Reputation: 466
I have spent a good amount of time reading various answers about getting a random sample in python, and random.sample
seems to be the natural and most common choice, however I am attempting to sample from a python set
object and was hoping to do it efficiently.
I am using a set due to the very nice and efficient set functionality in python (intersections, difference, etc.). For my purposes sets are a very efficient data structure, and lists are specifically not. I have an algorithm situation where I have N
elements in a set, and potentially need to take up to N
subsamples of an arbitrary size for each sampling of the set. Each subsampling of the set is not of the exact same set, and is defined by the properties of each element I must generate a subsample of. Here is some vague code which demonstrates the complexity of the algorithm:
main_set = set(...) # Values sourced from elsewhere.
capacity = 20
for element in list:
potential_values = main_set - element.set # Exclude values already in element
sample_size = capacity - len(element.set) # Num needed to fill the set to capacity
new_vals = sample(potential_values, sample_size) # <- insert sampling idea here
element.set = element.set | new_vals # Union of sample and element set
From what I have gathered online and in some tests, random.sample
appears to convert a set
into a list
object. The size of main_set - element.set
, potential_values
is almost always much greater than the size of element.set
, and so if potential_values must be transformed into a list on each sampling the algorithm will suffer performance immensely.
So does anyone have any advice or ideas on how to go about doing this efficiently with sets? I appreciate any input on this matter, and before anyone jumps to the 'premature optimization' routine, I have a very good idea of the scale on which this is going to be executing and the difference between O(n) and O(n^2) is pretty substantial.
I specifically do not care about the output of whatever sample()
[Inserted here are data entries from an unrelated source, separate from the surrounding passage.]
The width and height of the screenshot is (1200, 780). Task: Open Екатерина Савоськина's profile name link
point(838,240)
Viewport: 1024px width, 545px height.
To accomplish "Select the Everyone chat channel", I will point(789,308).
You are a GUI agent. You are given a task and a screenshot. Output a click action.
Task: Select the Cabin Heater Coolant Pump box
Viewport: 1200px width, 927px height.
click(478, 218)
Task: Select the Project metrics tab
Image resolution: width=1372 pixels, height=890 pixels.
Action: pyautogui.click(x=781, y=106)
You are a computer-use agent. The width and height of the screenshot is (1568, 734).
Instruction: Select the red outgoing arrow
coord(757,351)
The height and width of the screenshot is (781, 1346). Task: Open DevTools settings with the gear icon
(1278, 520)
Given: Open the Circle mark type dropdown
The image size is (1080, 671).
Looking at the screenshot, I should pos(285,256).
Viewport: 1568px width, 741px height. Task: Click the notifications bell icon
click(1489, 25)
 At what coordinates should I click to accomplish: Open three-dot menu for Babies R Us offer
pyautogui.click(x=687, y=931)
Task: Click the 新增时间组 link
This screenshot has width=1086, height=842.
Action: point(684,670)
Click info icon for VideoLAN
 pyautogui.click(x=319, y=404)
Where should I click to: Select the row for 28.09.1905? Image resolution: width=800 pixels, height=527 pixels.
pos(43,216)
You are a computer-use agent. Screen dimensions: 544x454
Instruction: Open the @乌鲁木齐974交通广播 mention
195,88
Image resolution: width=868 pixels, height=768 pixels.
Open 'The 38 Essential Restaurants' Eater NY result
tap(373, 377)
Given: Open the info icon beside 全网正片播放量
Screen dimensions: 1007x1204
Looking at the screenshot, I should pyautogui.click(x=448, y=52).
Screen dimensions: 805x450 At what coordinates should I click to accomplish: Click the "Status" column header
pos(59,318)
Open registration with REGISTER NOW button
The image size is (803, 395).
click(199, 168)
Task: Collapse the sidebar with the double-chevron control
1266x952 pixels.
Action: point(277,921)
method provided. The actual samples I am pulling from the potential_values
are small compared to the size of potential_values
. Rather, all of the suggested sample()
methods require a list-like input to work, meaning potential_values
must be converted to an indexable type first, which is what I wanted to avoid.
Also I realize now that I brought up big-O notation in a really vague way and probably shouldn't have. When I mean I wanted to avoid O(n^2), I really meant I wanted to avoid adding another O(n) operation inside the loop. As it was pointed out to me main_set - element.set
is of same time-complexity as list(main_set)
, so it is already O(n^2). Adding list
conversion makes the whole algorithm more like O(2n^2), but none of that is really important.
Upvotes: 4
Views: 3407
Reputation: 11779
Depending on your definition of random.
Just some elements, I don't care which:
[s.copy().pop() for i in range(count)] # with replacement
copy = s.copy()
[copy.pop() for i in range(count)] # without replacement
Elements with decent [pseudo-]random distribution:
copy = list(s)
random.sample(copy, count)
Repeatable pseudo-random distribution:
copy = sorted(s)
# random.seed(...)
random.sample(copy, count)
Repeatable pseudo-random, hypothetically with less runtime overhead:
heapq.nlargest(...) # per Jon or Marius
Discussion:
set.pop()
already removes and returns arbitrary element, however it's quite predictable if object hash value is same in set, e.g. if it's same set of numbers every time, it may be acceptable if set is different each timeset.copy()
is O(N)
sorted();list.sort()
are O(NlogN)
amortised, likely as set is randomised by hashheapq.nlargest
could be O(N)
per Median of Medians, Python implementation is a binary heap of constant size, making it O(N*log(n))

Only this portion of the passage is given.